In this study, the combination of a small sample size and heterogeneity in participant characteristics (sex, weight, height, etc.) may reduce the reliability of the Shapiro–Wilk test, potentially affecting the validity of the paired t-test results. In other words, even if the Shapiro–Wilk test indicates normality, this may reflect the small sample size rather than true normality, and the heterogeneity of the participants raises further concerns about the distribution of the data. This may lead to skewed results if a paired t-test is applied.

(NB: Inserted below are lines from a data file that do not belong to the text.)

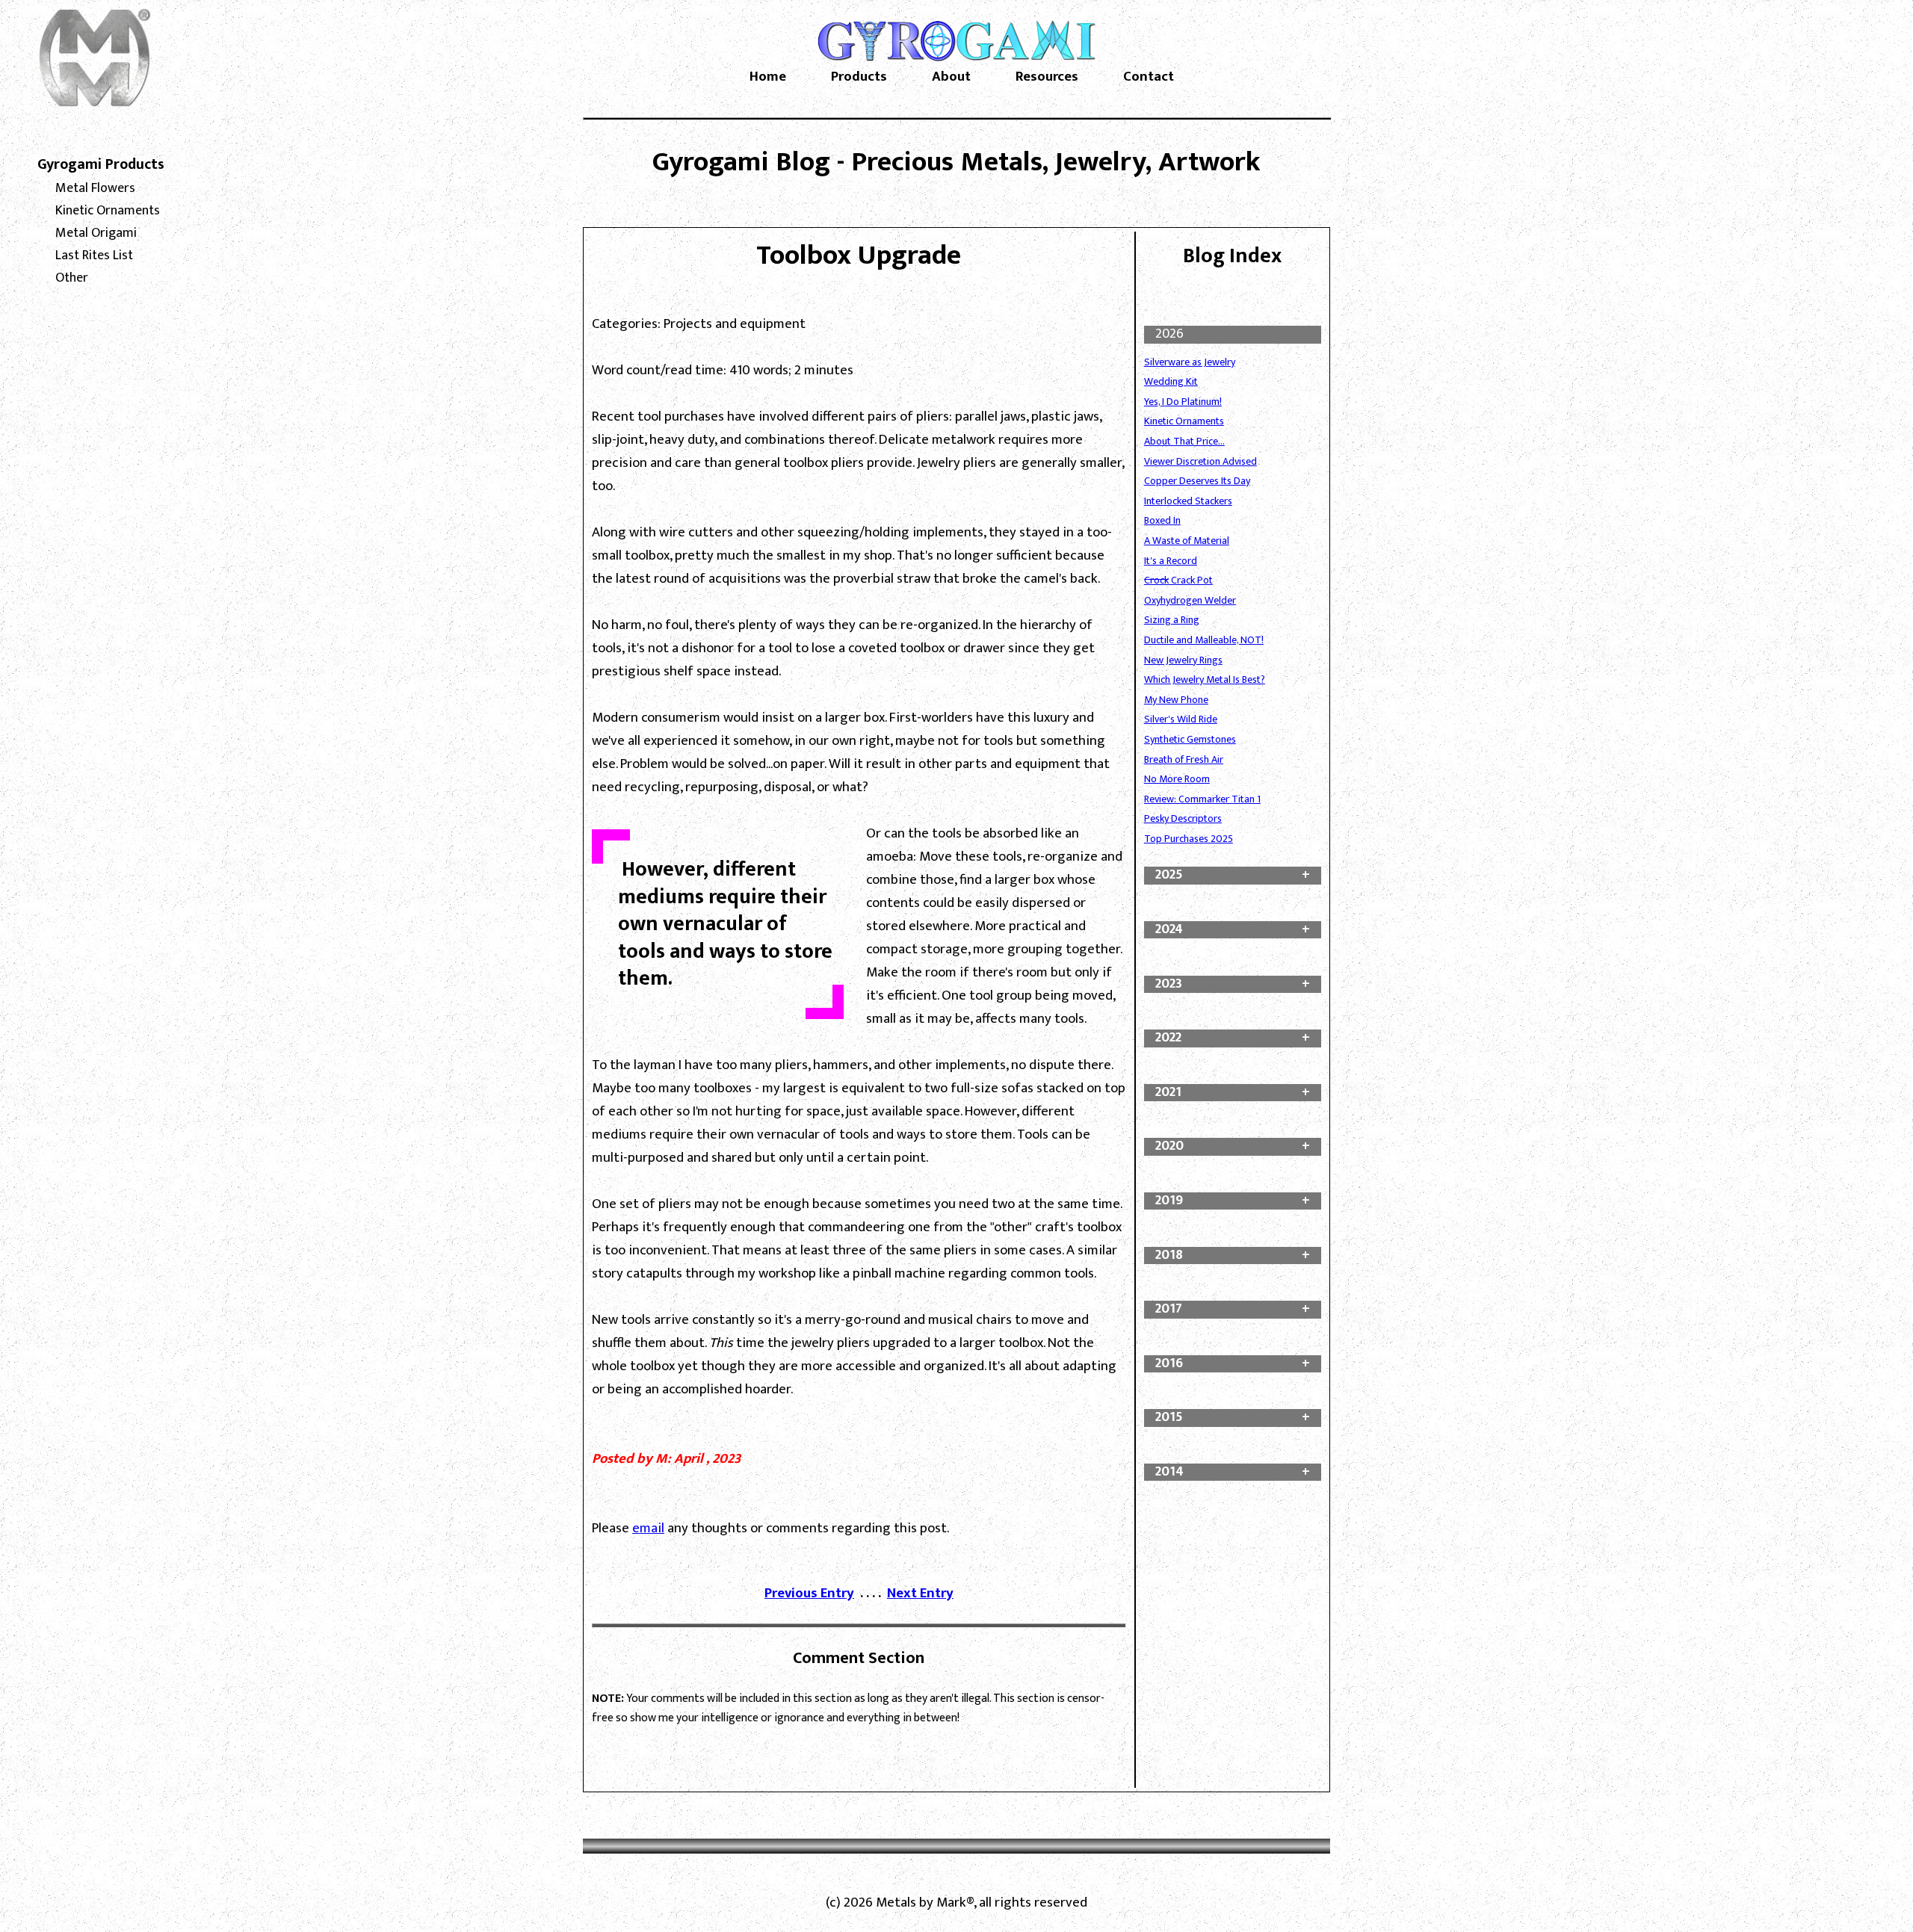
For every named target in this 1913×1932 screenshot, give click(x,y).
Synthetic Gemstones (1190, 739)
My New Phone (1176, 699)
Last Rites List (94, 255)
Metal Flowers (95, 188)
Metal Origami (96, 233)
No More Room (1177, 778)
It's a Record (1170, 560)
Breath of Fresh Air (1183, 759)
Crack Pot (1178, 580)
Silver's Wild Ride (1180, 719)
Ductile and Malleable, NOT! (1204, 639)
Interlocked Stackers (1188, 501)
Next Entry (920, 1593)
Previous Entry (809, 1593)
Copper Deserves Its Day (1197, 480)
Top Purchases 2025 (1188, 838)
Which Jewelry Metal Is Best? (1204, 679)
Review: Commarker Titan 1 (1202, 799)
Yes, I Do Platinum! (1183, 401)
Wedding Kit (1171, 381)
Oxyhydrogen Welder (1190, 600)
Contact (1148, 77)
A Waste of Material (1186, 540)
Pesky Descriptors (1183, 818)
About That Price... (1184, 441)
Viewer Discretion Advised (1200, 461)
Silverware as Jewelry (1189, 362)
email (648, 1528)
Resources (1047, 77)
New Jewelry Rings (1183, 660)
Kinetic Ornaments (107, 210)
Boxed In (1162, 520)
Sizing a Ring (1171, 619)
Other (71, 278)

It appears the authors ran both the Wilcoxon and paired t-tests for all parameters assessed. This approach resulted in differences in significant findings, as illustrated in Table 13 for the gluteus medius dominant (GM_D) and non-dominant (GM_ND) sides, where the Wilcoxon test detected significant differences while the paired t-test did not.

 

Take-home messages

Pelvic exercises for knee valgus may help reduce dynamic knee malalignment during single-leg squat performance. A structured six-week program, with three sessions per week, can improve activation of gluteal and thigh muscles, enhancing pelvic stability. Improvements in knee function (Lysholm score) and overall well-being (SF-36) were observed post-intervention. The lack of a control group means it is unclear whether pelvic-specific training is superior to general strengthening programs. Clinicians should consider patient feasibility when designing training programs, as intensive protocols may be challenging in typical clinical settings.

 

Reference

Ambrus M, Wolf G, Molnár D, Soussi B, Horváth T, Horváth M, Lacza Z. Effectiveness of pelvic stabilization exercises on knee valgus, muscle activity, and strength in individuals with dynamic knee valgus. BMC Musculoskelet Disord. 2026 Jan 29. doi: 10.1186/s12891-026-09556-9. Epub ahead of print. PMID: 41606722.